Mr Kim said he even saw Barrett in the Pryzm nightclub a year after the attack, and said rather than apologise the yob simply laughed at him

He said: “Everything has pros and cons in life. This incident has grown me up and taught me many things.

“I feel good about this, as this is how I overcome it.

“But I still struggle mentally and emotionally. I sometimes dream about it repeatedly. When I finally wake up it is distressing. I have a bad mood and it has affected me in real life.”

Mr Kim asked the defendants in the dock at Lewes Crown Court: “Do you guys know how I feel every time?

“Before I left the UK I saw Louis Barrett in Pryzm. This was the last time where he could have said sorry. He did not, he laughed at me.

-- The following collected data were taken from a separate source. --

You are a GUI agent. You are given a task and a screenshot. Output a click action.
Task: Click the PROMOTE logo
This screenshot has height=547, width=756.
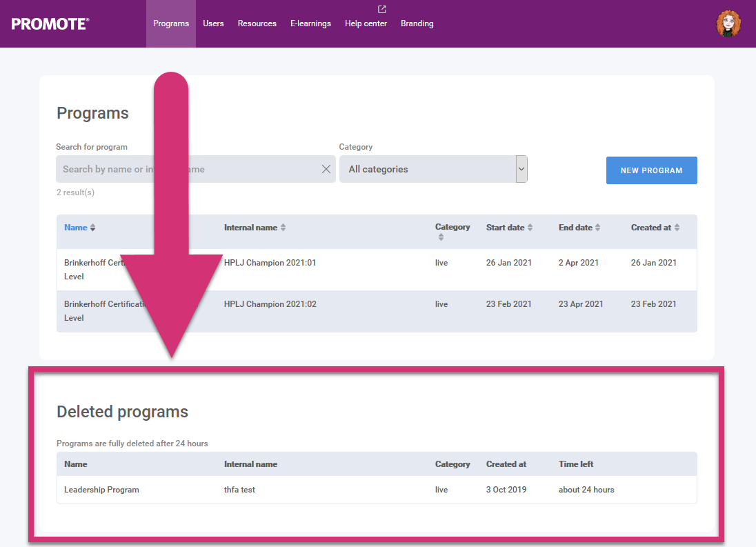click(x=50, y=23)
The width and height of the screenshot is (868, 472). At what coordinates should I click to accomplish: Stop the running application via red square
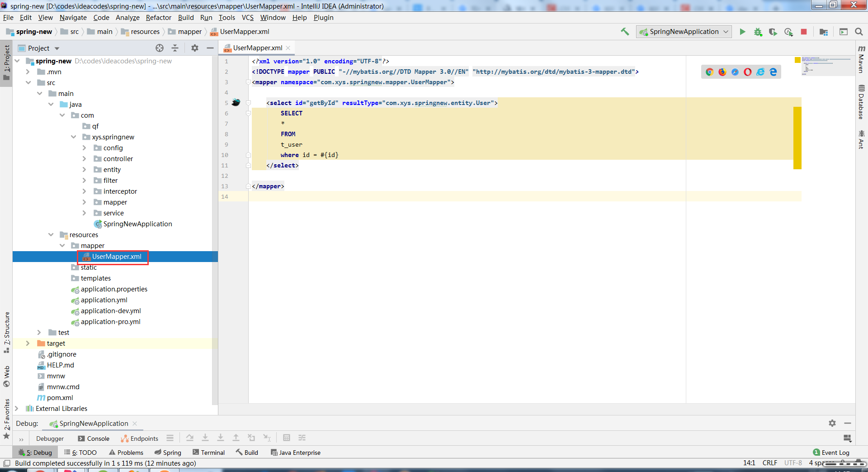pyautogui.click(x=804, y=32)
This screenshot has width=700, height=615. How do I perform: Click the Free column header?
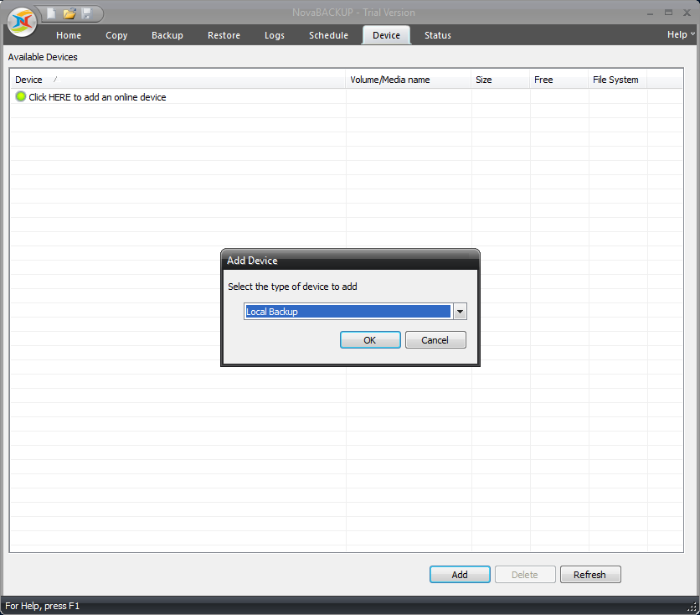[543, 79]
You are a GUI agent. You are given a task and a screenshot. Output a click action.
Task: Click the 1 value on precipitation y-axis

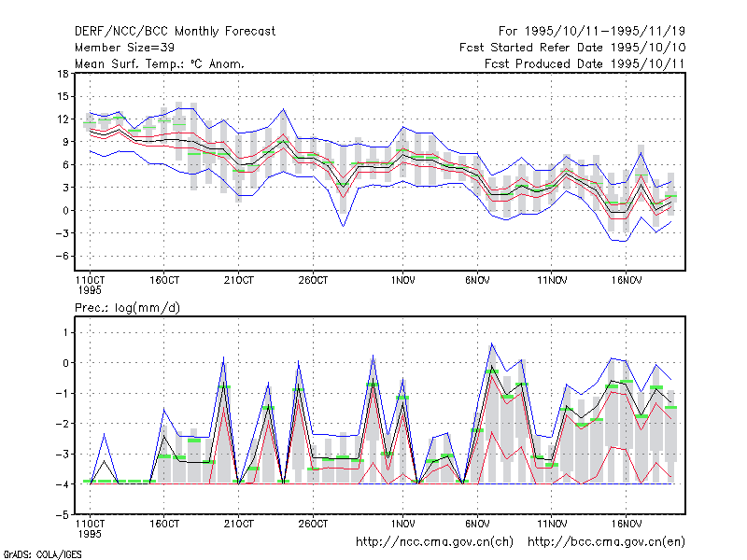pyautogui.click(x=65, y=332)
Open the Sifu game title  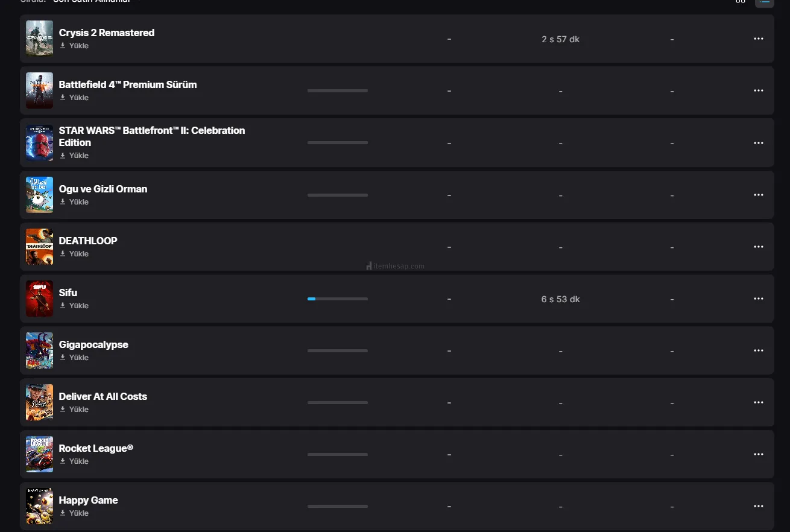pos(68,293)
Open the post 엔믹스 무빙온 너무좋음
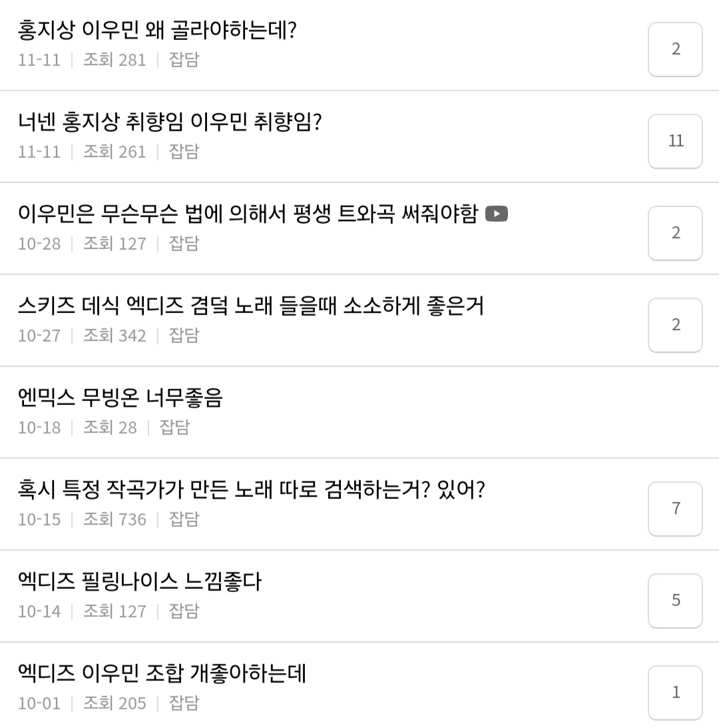 [x=120, y=398]
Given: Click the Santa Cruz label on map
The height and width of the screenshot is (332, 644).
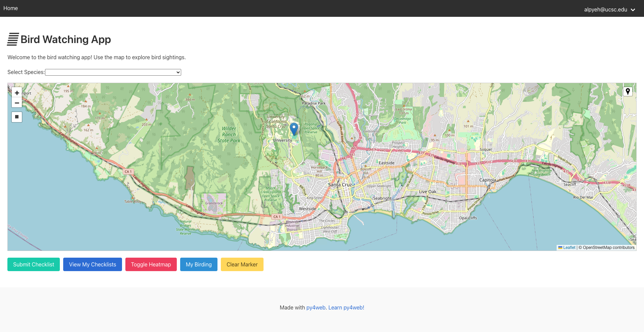Looking at the screenshot, I should click(340, 185).
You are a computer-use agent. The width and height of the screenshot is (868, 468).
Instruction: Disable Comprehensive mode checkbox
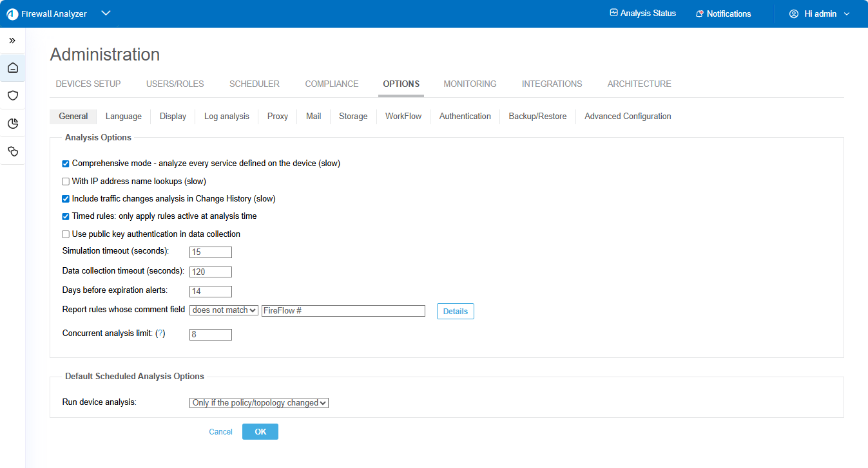click(x=66, y=164)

“He was too drunk and was thrown out by bouncers. I thought, this is him. There’s no change, and no worries about the future.

“I don’t want them to be shameful because of the past, but I do want them to be punished, but now I respect the court’s decision.”

Barrett, 19, of Temple Grove, Burgess Hill, denied the encounter at Pryzm but admitted racist harassment and racist common assault.

Garrett, 18, of Pierces Lane, Haywards Heath, admitted attempting to inflict grievous bodily harm.

The duo were due to be sentenced today but Judge Stephen Mooney delayed his judgment until tomorrow morning.

The judge described the incident as a “cowardly, vicious and unprovoked attack”.

He heard mitigation about the troubled lives of the two young men in the dock, who were aged 15 and 17 at the time.